*SET PROBLEM*. Rewrite the lines between the one holding "Expand the Show" and the one holding "Action: [x=749, y=77]", inclusive, replacing "help icon" with "info icon" and leaving everything else unchanged.

##### RECORDS FOR THE TASK

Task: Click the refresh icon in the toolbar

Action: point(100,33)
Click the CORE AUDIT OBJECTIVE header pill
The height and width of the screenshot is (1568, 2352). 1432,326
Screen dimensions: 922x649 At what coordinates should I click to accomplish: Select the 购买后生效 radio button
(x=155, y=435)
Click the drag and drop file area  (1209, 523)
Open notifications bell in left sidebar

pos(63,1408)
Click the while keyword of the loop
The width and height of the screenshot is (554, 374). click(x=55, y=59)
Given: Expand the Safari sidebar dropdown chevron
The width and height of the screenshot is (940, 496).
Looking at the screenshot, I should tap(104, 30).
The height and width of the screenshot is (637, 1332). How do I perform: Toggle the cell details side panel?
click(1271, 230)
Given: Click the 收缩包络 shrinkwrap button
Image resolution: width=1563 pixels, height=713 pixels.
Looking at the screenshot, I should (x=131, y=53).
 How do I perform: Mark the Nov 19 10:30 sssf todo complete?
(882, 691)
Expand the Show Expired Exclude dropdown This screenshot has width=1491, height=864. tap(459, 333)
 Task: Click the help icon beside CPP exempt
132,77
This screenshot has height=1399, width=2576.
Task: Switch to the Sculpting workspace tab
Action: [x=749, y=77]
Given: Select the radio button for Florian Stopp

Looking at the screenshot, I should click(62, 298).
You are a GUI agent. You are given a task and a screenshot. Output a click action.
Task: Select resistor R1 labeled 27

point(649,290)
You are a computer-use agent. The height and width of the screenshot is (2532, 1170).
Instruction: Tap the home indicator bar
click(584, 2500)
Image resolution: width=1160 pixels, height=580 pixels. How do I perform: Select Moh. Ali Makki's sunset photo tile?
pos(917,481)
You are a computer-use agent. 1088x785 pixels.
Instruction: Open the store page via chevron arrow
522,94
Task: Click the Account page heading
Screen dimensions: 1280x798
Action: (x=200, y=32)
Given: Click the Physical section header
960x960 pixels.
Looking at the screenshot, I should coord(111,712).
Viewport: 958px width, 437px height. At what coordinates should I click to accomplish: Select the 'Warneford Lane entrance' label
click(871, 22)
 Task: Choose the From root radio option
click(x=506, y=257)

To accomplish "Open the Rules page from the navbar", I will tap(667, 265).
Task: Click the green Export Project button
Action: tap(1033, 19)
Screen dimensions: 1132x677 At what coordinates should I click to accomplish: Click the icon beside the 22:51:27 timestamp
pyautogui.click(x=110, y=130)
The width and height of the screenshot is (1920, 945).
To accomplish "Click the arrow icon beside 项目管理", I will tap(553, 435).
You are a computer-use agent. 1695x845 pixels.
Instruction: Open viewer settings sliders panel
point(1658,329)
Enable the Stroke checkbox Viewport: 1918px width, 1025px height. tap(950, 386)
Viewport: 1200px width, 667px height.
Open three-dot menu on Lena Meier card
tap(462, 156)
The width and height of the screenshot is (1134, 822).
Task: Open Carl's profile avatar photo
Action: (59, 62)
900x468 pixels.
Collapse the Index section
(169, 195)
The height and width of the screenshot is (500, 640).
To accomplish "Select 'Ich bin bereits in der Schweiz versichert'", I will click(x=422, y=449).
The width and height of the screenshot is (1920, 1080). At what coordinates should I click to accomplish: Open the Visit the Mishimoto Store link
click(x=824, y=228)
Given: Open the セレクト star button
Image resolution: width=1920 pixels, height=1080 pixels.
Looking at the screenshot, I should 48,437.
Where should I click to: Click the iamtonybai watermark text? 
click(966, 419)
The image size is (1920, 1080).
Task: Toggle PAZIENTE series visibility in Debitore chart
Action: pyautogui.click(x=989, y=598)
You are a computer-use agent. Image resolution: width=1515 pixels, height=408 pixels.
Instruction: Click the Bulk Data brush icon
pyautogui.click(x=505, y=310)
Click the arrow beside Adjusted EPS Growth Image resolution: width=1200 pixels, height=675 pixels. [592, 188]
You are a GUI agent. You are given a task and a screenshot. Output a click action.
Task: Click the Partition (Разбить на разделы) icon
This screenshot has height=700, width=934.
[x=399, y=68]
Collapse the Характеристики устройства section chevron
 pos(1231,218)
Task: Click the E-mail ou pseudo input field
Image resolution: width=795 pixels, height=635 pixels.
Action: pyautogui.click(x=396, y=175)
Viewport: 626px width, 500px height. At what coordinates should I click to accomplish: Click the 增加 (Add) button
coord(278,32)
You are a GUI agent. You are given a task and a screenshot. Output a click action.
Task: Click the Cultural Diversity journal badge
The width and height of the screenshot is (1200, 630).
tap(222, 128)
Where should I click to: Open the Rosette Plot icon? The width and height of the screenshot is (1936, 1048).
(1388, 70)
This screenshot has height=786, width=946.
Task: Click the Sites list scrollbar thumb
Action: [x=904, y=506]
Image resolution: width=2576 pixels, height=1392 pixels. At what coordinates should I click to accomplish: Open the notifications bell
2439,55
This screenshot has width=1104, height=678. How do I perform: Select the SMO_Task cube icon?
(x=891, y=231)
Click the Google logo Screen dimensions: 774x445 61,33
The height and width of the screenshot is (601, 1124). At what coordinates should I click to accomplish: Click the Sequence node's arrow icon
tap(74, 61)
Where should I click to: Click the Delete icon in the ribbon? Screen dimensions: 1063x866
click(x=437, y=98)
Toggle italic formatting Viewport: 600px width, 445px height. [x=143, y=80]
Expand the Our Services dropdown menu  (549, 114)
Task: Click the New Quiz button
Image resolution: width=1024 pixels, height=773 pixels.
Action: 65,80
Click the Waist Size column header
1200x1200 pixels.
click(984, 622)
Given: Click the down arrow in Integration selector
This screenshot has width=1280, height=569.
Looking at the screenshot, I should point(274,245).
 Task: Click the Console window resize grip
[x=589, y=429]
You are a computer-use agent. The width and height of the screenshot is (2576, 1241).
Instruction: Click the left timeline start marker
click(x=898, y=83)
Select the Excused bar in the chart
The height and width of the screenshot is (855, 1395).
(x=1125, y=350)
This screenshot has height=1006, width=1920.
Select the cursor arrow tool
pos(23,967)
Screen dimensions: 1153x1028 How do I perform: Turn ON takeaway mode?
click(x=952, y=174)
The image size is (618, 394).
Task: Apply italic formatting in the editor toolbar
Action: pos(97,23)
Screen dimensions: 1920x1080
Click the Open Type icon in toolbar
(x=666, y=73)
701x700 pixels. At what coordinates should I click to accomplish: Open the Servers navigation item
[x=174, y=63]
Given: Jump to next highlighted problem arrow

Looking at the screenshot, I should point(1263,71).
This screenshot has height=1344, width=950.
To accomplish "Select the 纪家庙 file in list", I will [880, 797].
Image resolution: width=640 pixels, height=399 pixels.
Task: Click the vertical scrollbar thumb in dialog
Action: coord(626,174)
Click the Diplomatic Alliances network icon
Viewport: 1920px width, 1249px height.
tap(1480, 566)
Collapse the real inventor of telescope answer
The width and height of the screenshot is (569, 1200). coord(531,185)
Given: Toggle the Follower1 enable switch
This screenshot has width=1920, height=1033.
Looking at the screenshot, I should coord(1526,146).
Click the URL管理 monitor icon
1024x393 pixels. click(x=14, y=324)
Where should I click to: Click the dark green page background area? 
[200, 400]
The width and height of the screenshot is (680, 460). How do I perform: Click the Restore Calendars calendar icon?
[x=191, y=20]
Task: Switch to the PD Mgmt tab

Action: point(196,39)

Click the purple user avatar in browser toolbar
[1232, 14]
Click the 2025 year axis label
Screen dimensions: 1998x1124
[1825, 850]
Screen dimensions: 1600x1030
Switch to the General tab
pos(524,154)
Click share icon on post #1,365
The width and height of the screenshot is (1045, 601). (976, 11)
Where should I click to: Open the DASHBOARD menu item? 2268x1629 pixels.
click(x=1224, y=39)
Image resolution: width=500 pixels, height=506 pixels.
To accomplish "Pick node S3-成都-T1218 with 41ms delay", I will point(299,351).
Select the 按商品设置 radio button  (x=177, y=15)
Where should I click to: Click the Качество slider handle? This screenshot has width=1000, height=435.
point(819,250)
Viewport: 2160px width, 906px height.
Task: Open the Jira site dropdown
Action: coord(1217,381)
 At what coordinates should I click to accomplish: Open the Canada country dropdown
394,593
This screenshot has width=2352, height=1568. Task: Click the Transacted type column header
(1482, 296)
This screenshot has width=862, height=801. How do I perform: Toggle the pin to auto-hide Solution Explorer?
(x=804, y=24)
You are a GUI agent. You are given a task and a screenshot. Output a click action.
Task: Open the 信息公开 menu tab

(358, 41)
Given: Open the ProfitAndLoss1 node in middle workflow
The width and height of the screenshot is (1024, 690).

##########

*OUTPUT OF THE TASK*.
Expand the Show Expired Exclude dropdown This screenshot has width=1491, height=864. tap(459, 333)
 Task: Click the info icon beside CPP exempt
132,77
This screenshot has height=1399, width=2576.
Task: Switch to the Sculpting workspace tab
Action: [x=749, y=77]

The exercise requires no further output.